When the program is run and the breakpoint is hit we get the following:


  Stopped at anagrams.hs:31:2-57
  _result :: IO () = _
  anagrams :: Map String (Set String) = _
  word :: String = _
  [anagrams.hs:31:2-57] *Main> :list
  30    anagrams <- anagramList wordfile
  31    putStrLn (show (Map.lookup (stringToKey word) anagrams))
  32

:list is used to list of the free variables in scope (anagrams and word) and these are available to inspect in the debugger. _result is a binding for the result expression. Once you've hit a breakpoint, you can use use :trace to continue to the next breakpoint, recording the history as you go along. :back and :forward allow you to go up and down the list of evaluated expressions and inspect each one.

The Haskell Wiki has a section devoted to debugging which brought me to the Debug.Trace module. This allows you to print some text and return the evaluation of the next expression e.g. Debug.Trace.trace "1+1=" (1 + 1).

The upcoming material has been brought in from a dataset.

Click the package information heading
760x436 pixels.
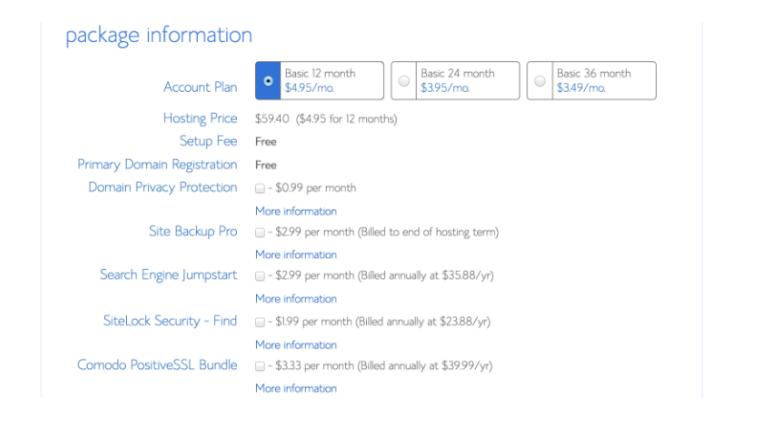[159, 36]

Initially, I couldn't understand how the type of Debug.Trace.trace could be String -> a -> a, but then I found System.IO.Unsafe. It comes with a large health warning that it doesn't enforce ordering on IO and it's type unsafe. Evil, yet useful (at least to write the trace functions).

Tuesday, 1 September 2009

Generating ASCII Art

ASCII art is a way of presenting graphics through standard characters, without the need for images. For example, you could draw a triangle, using just forward and backwards characters.


  /\
 /__\

Given an arbitrary picture, how do we convert this to ASCII art? The technique is dead simple - convert the image to gray scale and replace each pixel in the image with a character representing the brightness value. For example, a * character is darker than a ! character.

The following Haskell program does just that. It uses the PGM package to load an image (so it's already converted to gray scale). All it does it map the pixel to a character using a function and amap and then do some jiggery pokery to turn it into an image.


import Graphics.Pgm

import Text.Parsec.Error
import Data.Array.Base

brightness =  " .`-_':,;^=+/\"|)\\<>)iv%xclrs{*}I?!][1taeo7zjLu" ++ 
              "nT#JCwfy325Fp6mqSghVd4EgXPGZbYkOA&8U$@KHDBWNMR0Q";

loadImage :: String -> IO (UArray (Int,Int) Int)
loadImage path = do
                    r <- pgmsFromFile path
                    case r of
                      Left e -> error "Failed to parse file"
                      Right i -> return (head i)

brightnessToChar :: Int -> Int -> Char
brightnessToChar m b = brightness !! 
                       (round ((fromIntegral b) / (fromIntegral m) * (fromIntegral ((length brightness) - 1))))

imageToAscii :: UArray (Int,Int) Int -> UArray (Int,Int) Char
imageToAscii image = amap (brightnessToChar 255)  image
     
convertImage :: String -> String -> IO ()
convertImage image out = do
                       img <- loadImage image
                       let ((_,_),(h,w)) = bounds img
                       let x = imageToAscii img
                       writeFile out (unlines [ [ x ! (i,j) | i <- [0..w] ] | j <- [0..h] ])
                       return ()

Interesting learning exercises for me were the nested list comprehension to go through the array and the use of Either to represent a choice of return values. This seems to be used when you want to return more data than simply "it failed" (which you'd use Maybe).

Because I can't quite work out how to get a tiny font, it's easier to post a screen shot of some ASCII art (kind of defeats the purpose, I know!). Below is the Ubuntu logo rendered (badly!) as ASCII art.